Segundo o levantamento feito pelo Jornal Novo Regional, havia, no momento da reportagem, quatro sem-abrigo na Rua Rodrigues de Freitas, mais dois junto à Igreja e um outro no túnel da Estação.
O JNR ouviu uma das pessoas nesta situação,
Bernardino Moreira, de 67 anos, está há dois anos nesta situação na Rua Rodrigues de Freitas. Diz ele que “a minha vida começou a correr mal depois de uma zanga com a minha mulher”.
Este senhor continua casado, embora diga que “tenho tentado o divórcio, mas não consigo. Ela continua a viver na Gandra, mas nem atende nem fala comigo”.
Acerca da sua situação diz que “de vez em quando vêm cá umas senhoras, mas até agora não consegui nada. Tem sido difícil, o frio e a chuva têm sido um problema”.
Este homem tem tido alguma ajuda de um comerciante próximo “às vezes ajudo a carregar umas coisas e ele apoia-me. Tenho de ir vivendo”. Diga-se que Bernardino tem dois filhos.
Com Bernardino, estão no local outras três pessoas, outro português, um colombiano e um peruano. Não querem falar com o Jornal e dizem apenas que “precisamos que nos ajudem”.
Duas senhoras que também estiveram algum tempo naquele local, conseguiram arranjar alternativa.
O Jornal Novo Regional ouviu dois vizinhos na Rua Rodrigues de Freitas. Ambos disseram que esta situação é inadmissível e que “causa preocupação na vizinhança e não é bonito.
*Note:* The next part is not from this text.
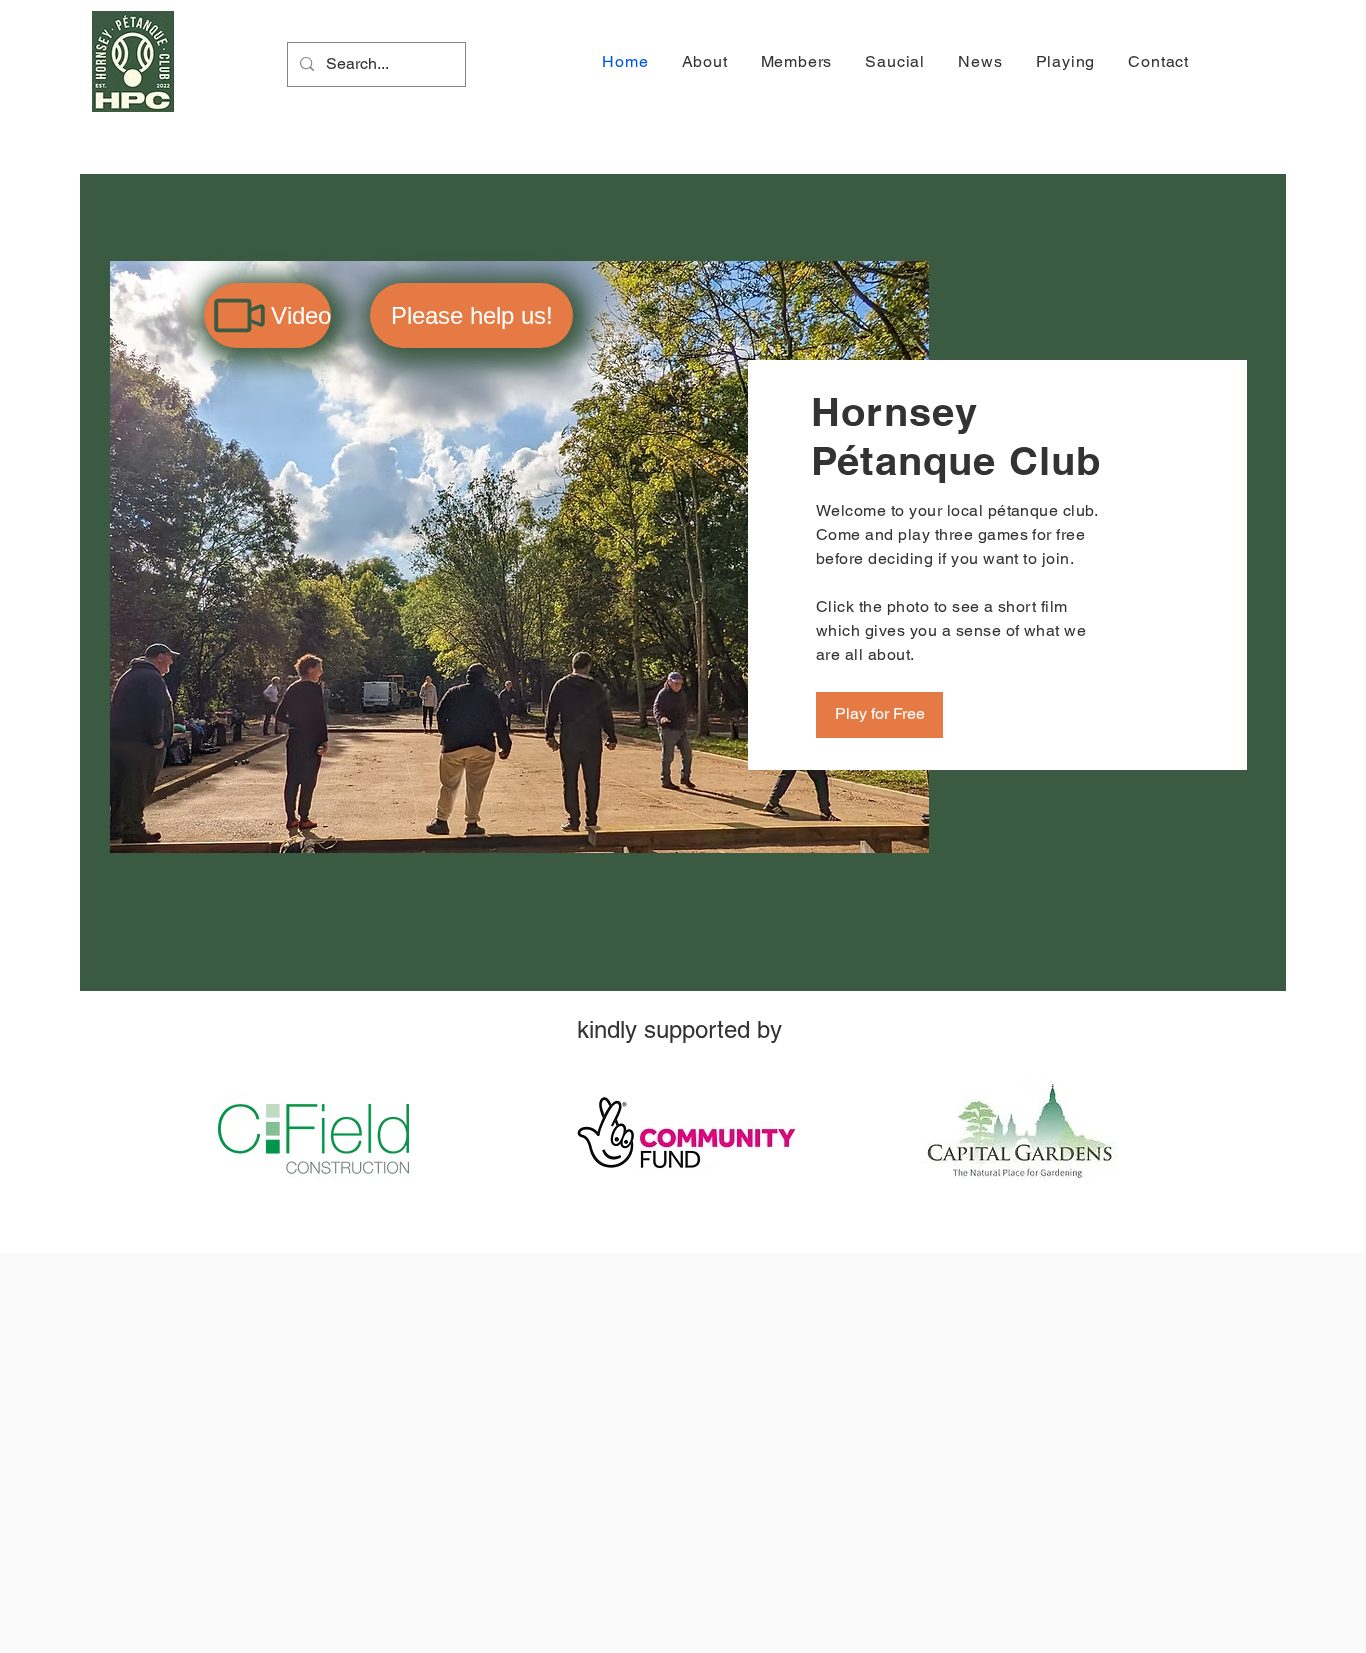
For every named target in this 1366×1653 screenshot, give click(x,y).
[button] (701, 61)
Há uns meses atrás havia barulho excessivo à noite, situação que felizmente já não acontece. ”.
Vereadora Manuela Duarte fala da ação da Câmara de Valongo
O JNR questionou Manuela Duarte, vereadora da Ação Social da CM Valongo, sobre este assunto.
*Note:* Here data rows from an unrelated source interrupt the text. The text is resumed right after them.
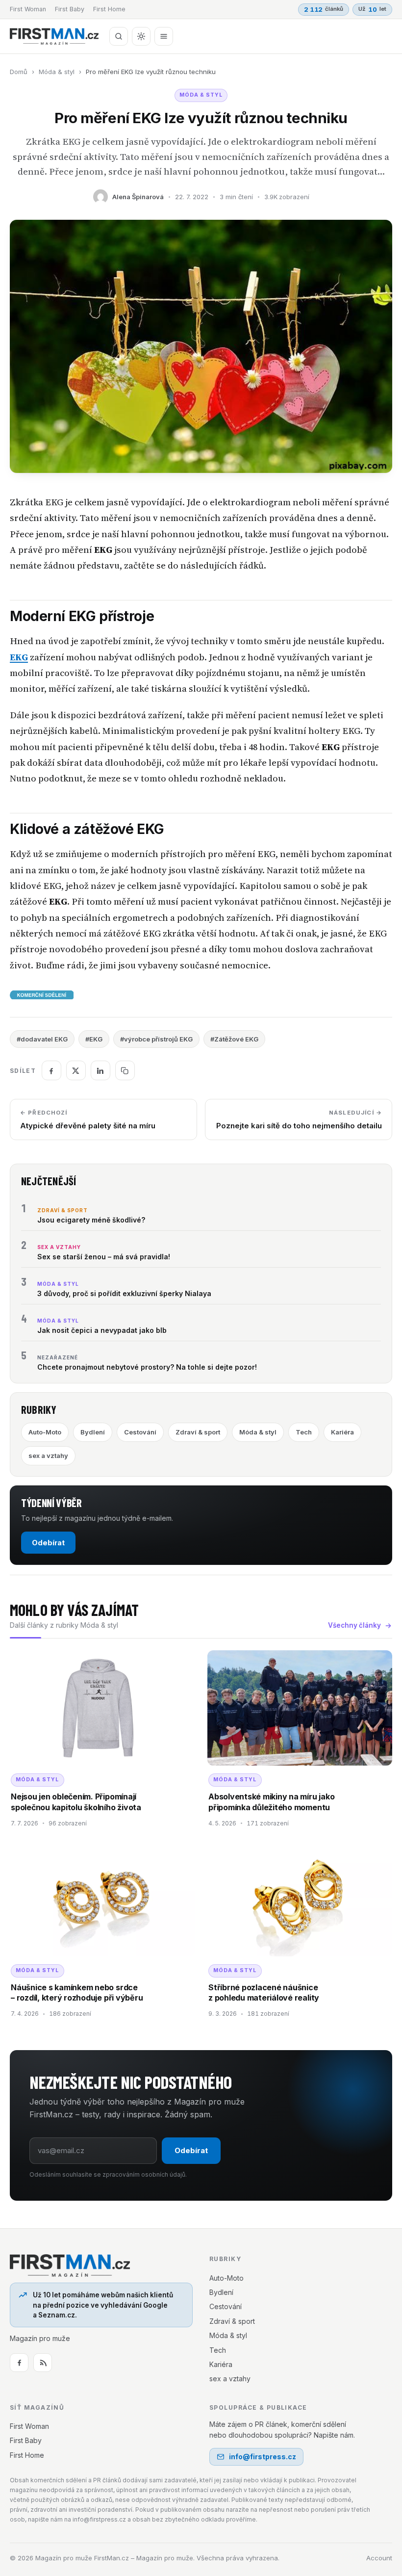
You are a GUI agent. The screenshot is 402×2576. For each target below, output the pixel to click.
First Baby (69, 9)
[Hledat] (118, 36)
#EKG (93, 1039)
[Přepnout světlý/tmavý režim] (141, 36)
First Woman (28, 9)
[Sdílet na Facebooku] (51, 1070)
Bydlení (92, 1432)
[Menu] (163, 36)
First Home (109, 9)
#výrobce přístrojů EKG (156, 1039)
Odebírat (48, 1542)
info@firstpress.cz (262, 2456)
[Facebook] (19, 2362)
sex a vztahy (48, 1455)
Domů (18, 72)
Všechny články (354, 1625)
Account (379, 2558)
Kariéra (342, 1432)
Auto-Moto (44, 1432)
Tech (304, 1432)
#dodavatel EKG (42, 1039)
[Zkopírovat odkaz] (125, 1070)
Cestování (140, 1432)
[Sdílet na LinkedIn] (100, 1070)
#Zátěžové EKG (234, 1039)
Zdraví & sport (198, 1432)
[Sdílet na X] (76, 1070)
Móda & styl (57, 72)
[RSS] (42, 2362)
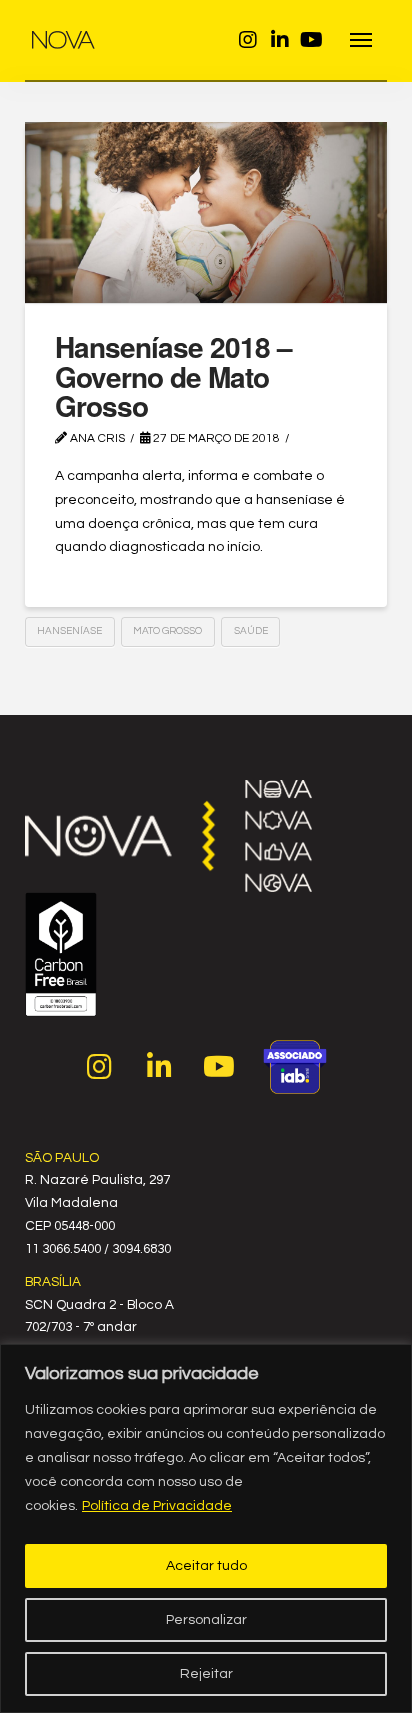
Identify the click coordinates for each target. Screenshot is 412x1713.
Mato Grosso (167, 631)
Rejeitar (206, 1674)
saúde (251, 631)
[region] (206, 1528)
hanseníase (69, 631)
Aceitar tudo (206, 1566)
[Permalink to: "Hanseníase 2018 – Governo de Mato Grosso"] (206, 212)
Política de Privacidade (157, 1506)
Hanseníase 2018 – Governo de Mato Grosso (173, 376)
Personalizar (206, 1620)
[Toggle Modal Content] (361, 40)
Na resposta, Manuela Duarte, enviou ao JNR algumas informações sobre o trabalho técnico e social do Concelho de Valongo.
Diz a vereadora que “o fenómeno das Pessoas em Situação de Sem-Abrigo é incontornavelmente uma realidade da sociedade atual. Infelizmente, o concelho de Valongo não é exceção e confirma-se esta realidade um pouco por todo o concelho, com particular incidência na freguesia de Ermesinde. Todas as Pessoas em Situação de Sem-Abrigo estão identificadas e são acompanhadas pelo Serviço de Atendimento e Acompanhamento Social do Município de Valongo, não estando desprovidas de apoio, porém, como sabemos, o problema da habitação é estrutural. Algumas das pessoas já estiveram integradas em respostas de acolhimento social e outras, por várias razões, recusam liminarmente essa integração, o que esbarra com a capacidade de atuação dos serviços, porque a autodeterminação das pessoas é soberana.
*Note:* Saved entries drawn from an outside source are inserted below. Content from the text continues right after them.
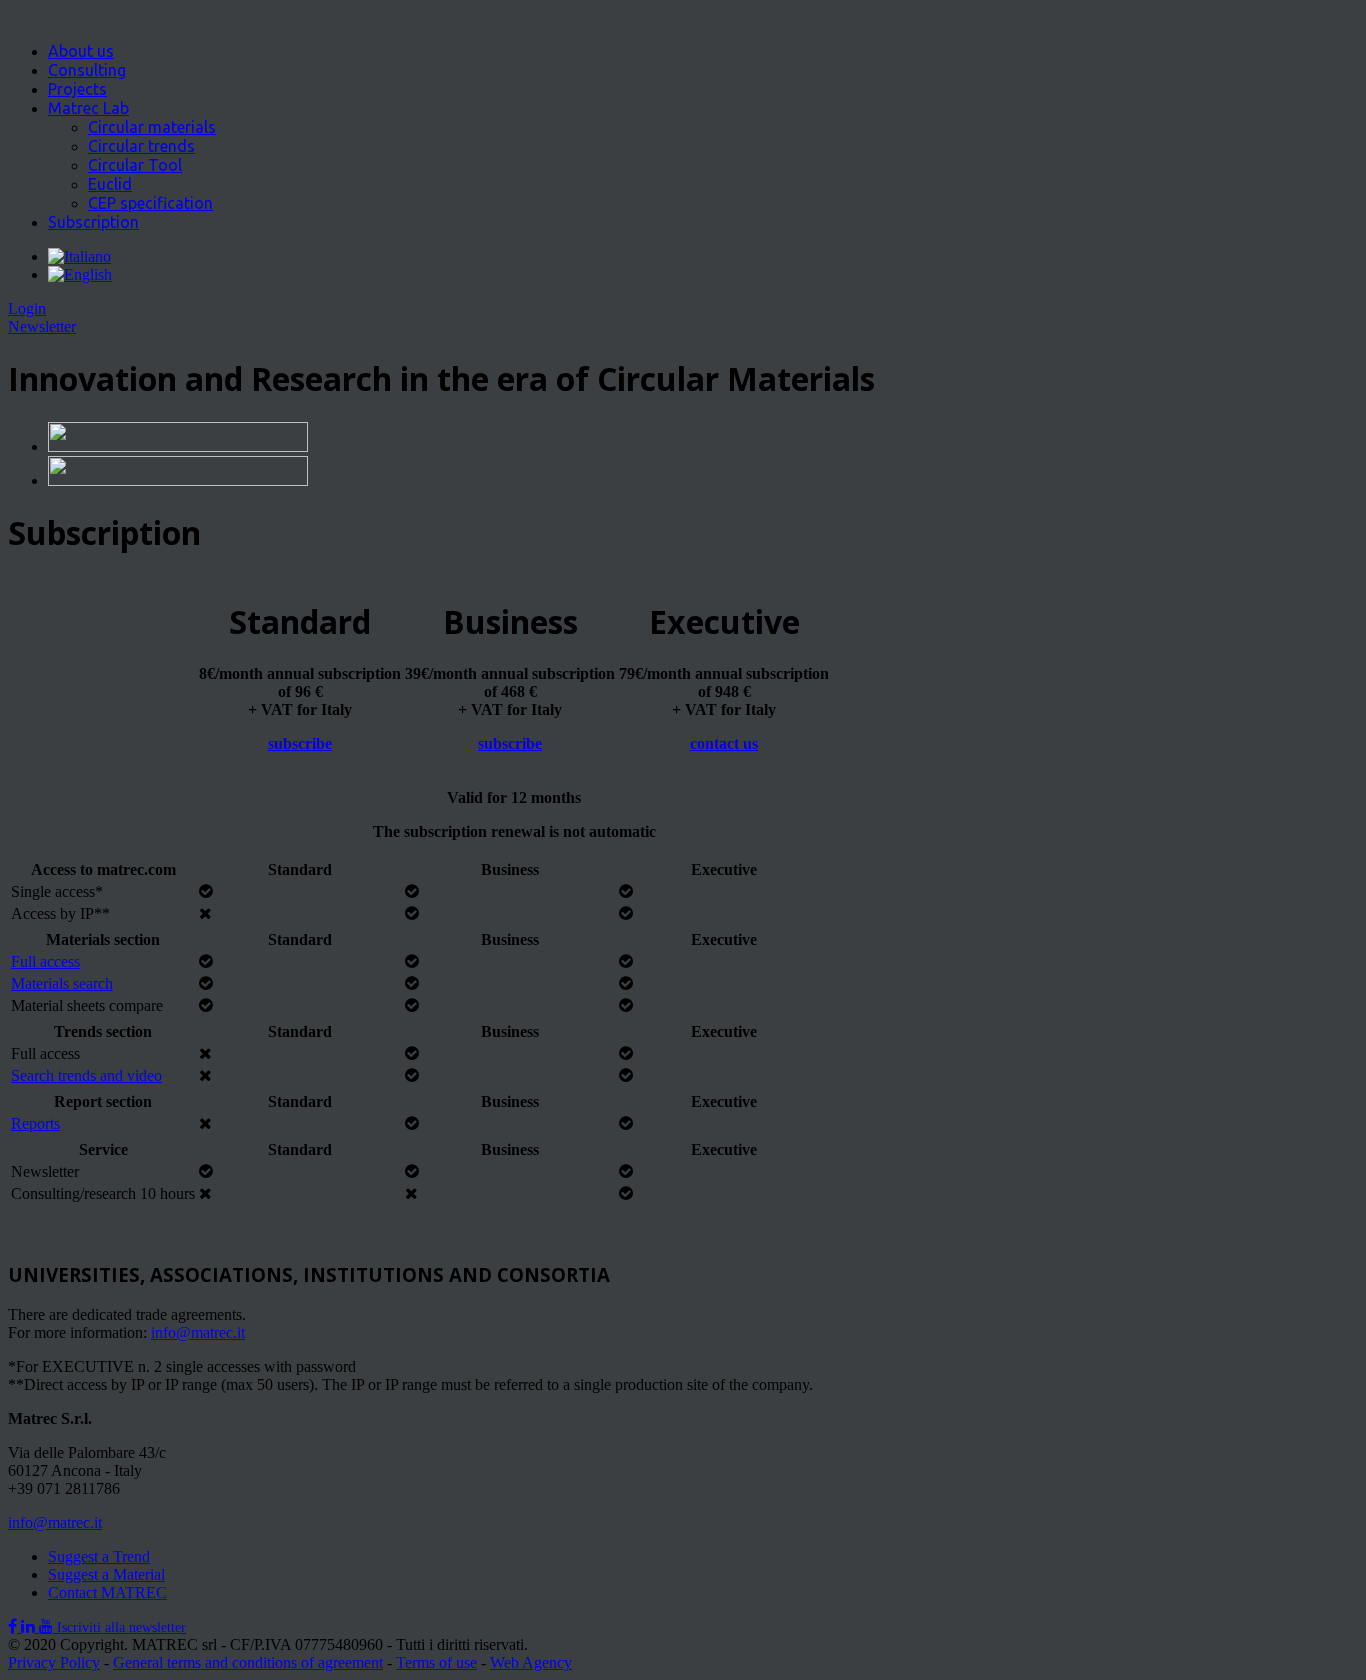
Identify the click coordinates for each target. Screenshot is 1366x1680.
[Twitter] (30, 1626)
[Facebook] (14, 1626)
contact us (724, 743)
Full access (45, 961)
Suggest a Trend (99, 1556)
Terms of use (436, 1662)
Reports (35, 1123)
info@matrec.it (198, 1332)
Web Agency (531, 1662)
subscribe (300, 743)
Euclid (110, 184)
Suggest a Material (106, 1574)
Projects (77, 89)
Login (27, 308)
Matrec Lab (88, 108)
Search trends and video (86, 1075)
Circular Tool (135, 165)
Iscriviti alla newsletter (121, 1627)
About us (81, 51)
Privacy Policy (54, 1662)
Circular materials (152, 127)
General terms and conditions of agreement (248, 1662)
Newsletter (42, 326)
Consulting (87, 70)
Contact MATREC (107, 1592)
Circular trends (141, 146)
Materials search (62, 983)
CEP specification (150, 203)
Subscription (93, 222)
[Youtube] (48, 1626)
Não obstante, o Município reconhece preocupação com esta situação e tem desde maio de 2024, um grupo de técnicos da autarquia e de outras entidades concelhias, a trabalhar sobre esta problemática em estreita relação com as pessoas que vivenciam a condição de sem-abrigo. Portanto, a partir da auscultação destas pessoas, foi elaborado o Diagnóstico Social, trabalho que levou à conceção de duas respostas, de momento em processo de execução, dirigidas a esta população em situação de grande vulnerabilidade e exclusão social:
Centro de Recursos para a Inclusão Social (CRIS) – resposta integrada, que promove a autonomia e respeita a autodeterminação das pessoas, através da disponibilização dos seguintes serviços: higiene pessoal, tratamento de roupa, cabeleireiro/barbearia, acesso à correspondência e cacifos individuais para armazenamento de bens e pertences.
Espaço para pernoita – De parceria com uma Instituição do Concelho, está a ser elaborado um projeto para pernoitarem”.
Outra medida enunciada por Manuela Duarte, refere que, o Município de Valongo, numa ação concertada com o Instituto da Segurança Social e a Cruz Vermelha Portuguesa Delegação Gondomar/Valongo, tem desde dezembro de 2021, três apartamentos partilhados, em empreendimentos de habitação social, com capacidade para 11 pessoas em situação de sem-abrigo.